Sausage, pancetta & rosemary pinwheels

Contains pork – recipe is for non-Muslims only
Skewering chipolatas with rosemary not only infuses them with flavour but makes a stylish alternative to pigs in blankets

  • Prep:15 mins
    Cook:30 mins
  • Easy

Nutrition per serving

  • kcal 141
  • fat 11g
  • saturates 4g
  • carbs 4g
  • sugars 1g
  • fibre 0g
  • protein 7g
  • salt 1.29g


  • 36 chipolatas
  • 18 rashers pancetta or streaky bacon
  • 18 rosemary sprigs, leaves picked and stalks cut into 7½ cm/3in skewers
  • 1 tbsp sunflower oil


  1. Heat oven to 220C/200C fan/gas 7. Cut the sausages in pairs (so you have 2 sausages still connected by skin).
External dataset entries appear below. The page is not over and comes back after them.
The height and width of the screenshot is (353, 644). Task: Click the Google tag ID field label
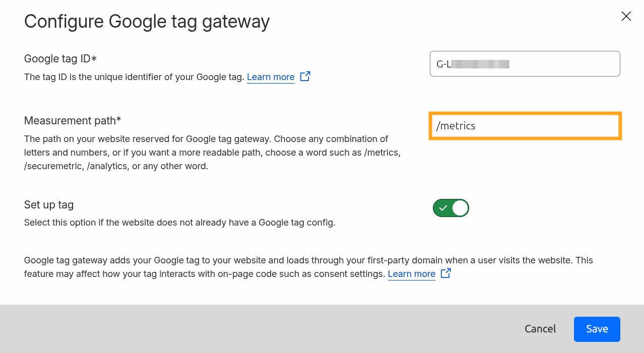click(60, 59)
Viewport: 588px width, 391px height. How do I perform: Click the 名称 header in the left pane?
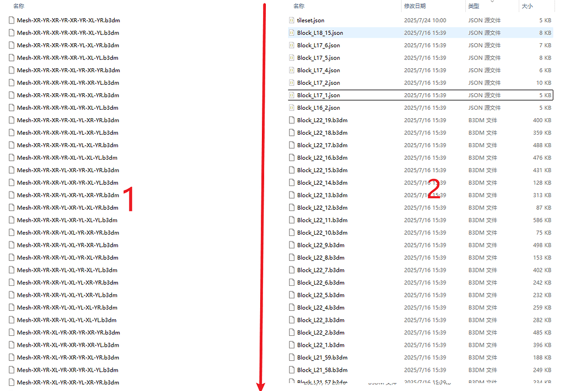click(x=19, y=6)
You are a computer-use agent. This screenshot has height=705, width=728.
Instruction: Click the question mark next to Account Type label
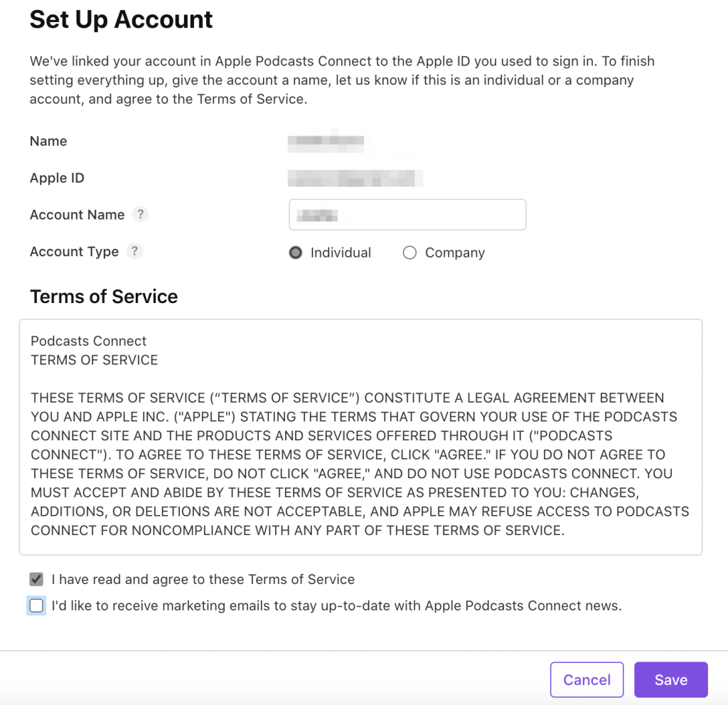(x=134, y=251)
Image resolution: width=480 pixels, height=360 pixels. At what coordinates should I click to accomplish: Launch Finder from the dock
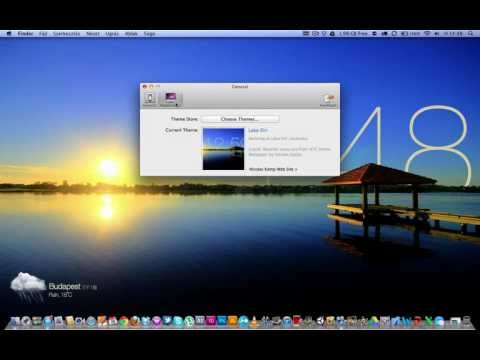coord(15,321)
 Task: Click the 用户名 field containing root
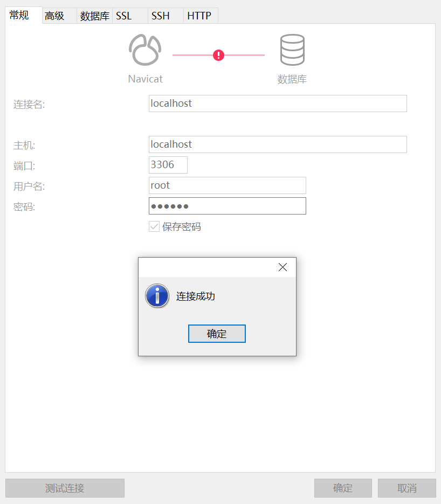coord(227,185)
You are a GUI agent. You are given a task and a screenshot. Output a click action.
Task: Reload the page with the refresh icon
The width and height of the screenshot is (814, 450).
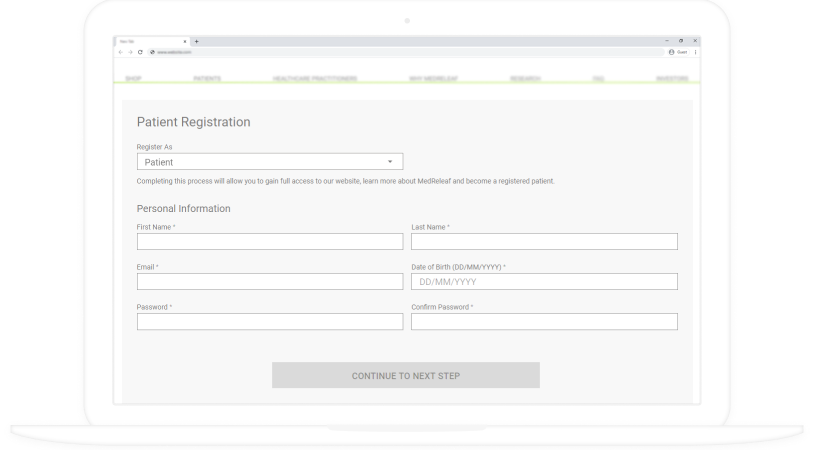click(x=140, y=52)
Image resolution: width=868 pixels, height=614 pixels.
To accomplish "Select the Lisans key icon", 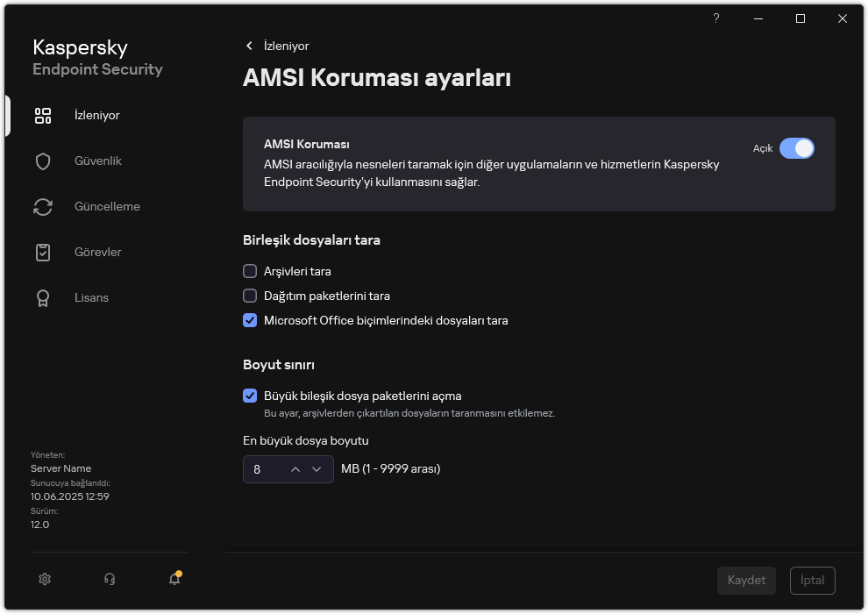I will [43, 297].
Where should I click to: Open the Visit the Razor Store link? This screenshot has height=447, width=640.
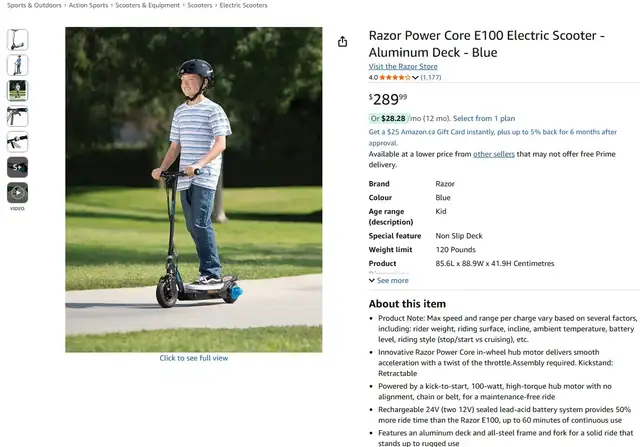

Unwrap the twist between each pair and squeeze into one long, uniform sausage. Place a rasher of pancetta along the length of a sausage, stretching it a little to reach. Roll up the sausage in a pinwheel and secure with a rosemary skewer. Repeat with remaining sausages, pancetta and skewers. Put pinwheels on a greased baking tray and cook for 30 mins until golden.